Virtual Reality Smell

Project Goals

"Holodeck for Everyone"

We will create a small, spaceflight-ready suite of instruments to act as our proxy, exploring Earth. But humans are multisensory beings, so to truly experience and explore, we need to engage all five senses. Back at home, the Five Senses will combine research and education to expose and prepare more of society for humankind in space via a highly immersive and collaborative virtual environment (“Holodeck for Everyone”) that makes use of the data collected.

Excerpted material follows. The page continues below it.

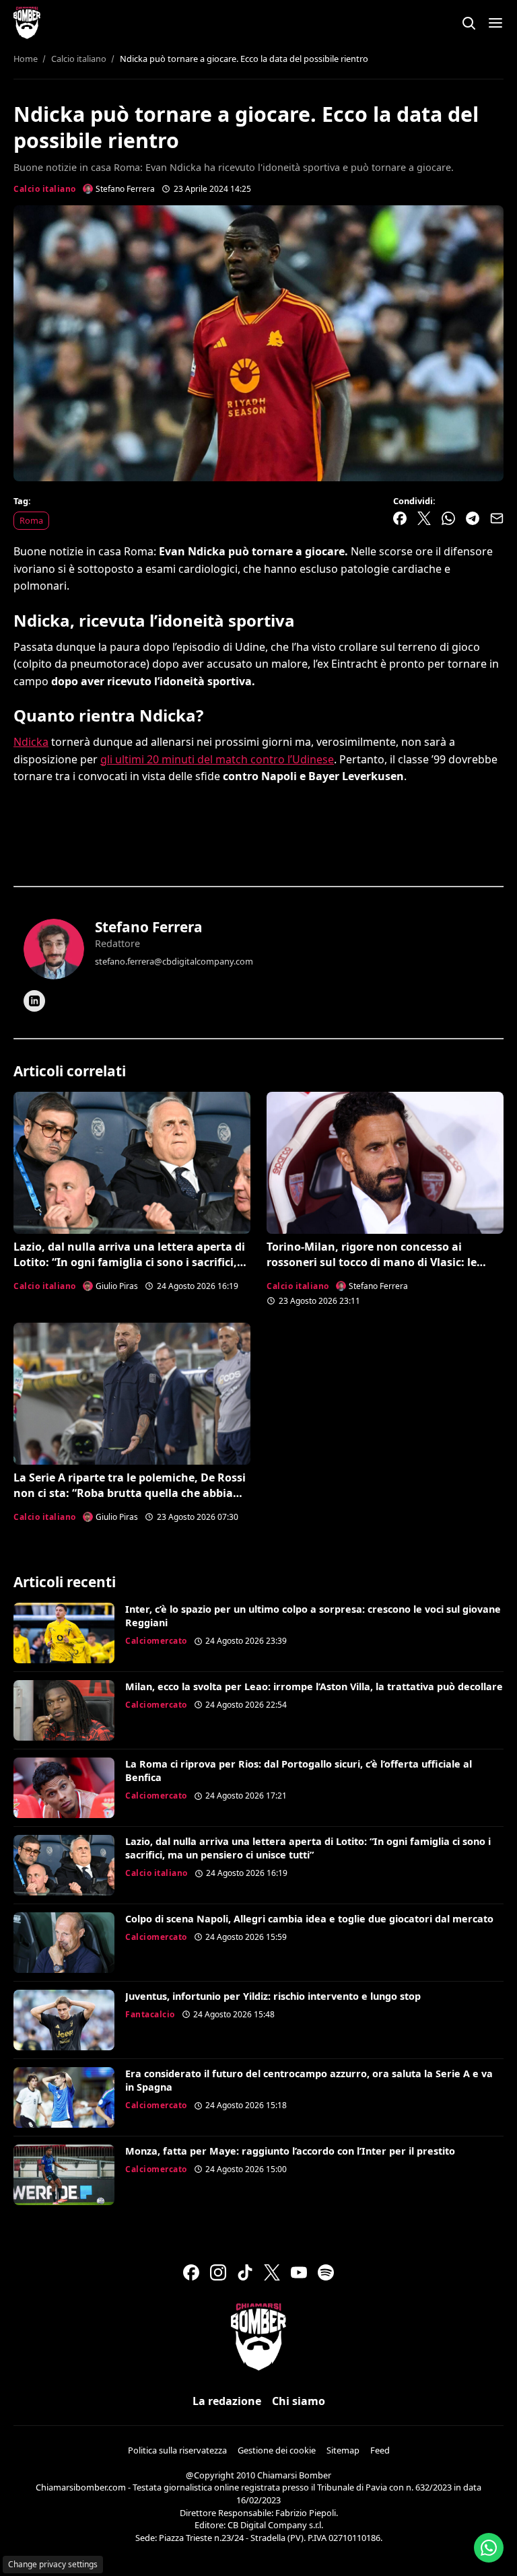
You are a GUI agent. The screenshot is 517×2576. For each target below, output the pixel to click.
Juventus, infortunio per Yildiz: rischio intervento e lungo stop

Bringing the space experience down to Earth

By making space understandable and relatable, we can help to engage the public to drive excitement for space exploration.

Key Accomplishments

Launching student-built payloads into space

ASU has partnered with Blue Origin and NanoRacks to launch three undergraduate student designed and constructed payloads aboard a New Shepard suborbital rocket in late 2018. These payloads include instrumentation to capture elements of the senses in space that the students will use to convey the experience here on the ground.

Life on Mars

This subset of the “holodeck” effort combines art and science to create an interactive, immersive, multisensory experience for people to feel what it might be like to live on Mars in the year 2175.

People

Robert LiKamWa
School of Arts, Media and Engineering & School of Electrical, Computer and Energy Engineering ASU

Alireza Bahremand
School of Arts, Media and Engineering & School of Electrical, Computer and Energy Engineering ASU

Cassie Bowman
Associate Research Professor, School of Earth and Space Exploration, ASU

Danny Jacobs
Assistant Professor, School of Earth and Space Exploration, ASU

Karin Valentine
Media Relations and Marketing Manager, School of Earth and Space Exploration, ASU

Kathryn Powell
School of Earth and Space Exploration, ASU

Brian Smith
School of Life Sciences, ASU

Rick Gerkin
School of Life Sciences, ASU

Christy Spackman
School for the Future of Innovation in Society, ASU

Victor Surovec
MKRSpace

Roy Wasson Valle
Graduate Student, Herberger Institute, ASU

 

 

Classroom Research

The two initial projects already in progress for this are the construction of a simulated mobile martian habitat, and the invention of a “smell engine” to fuse olfaction into haptic, auditory, and visual systems with virtual reality to help create holodeck­esque experiences of space here on Earth (or of Earth for astronauts on long missions).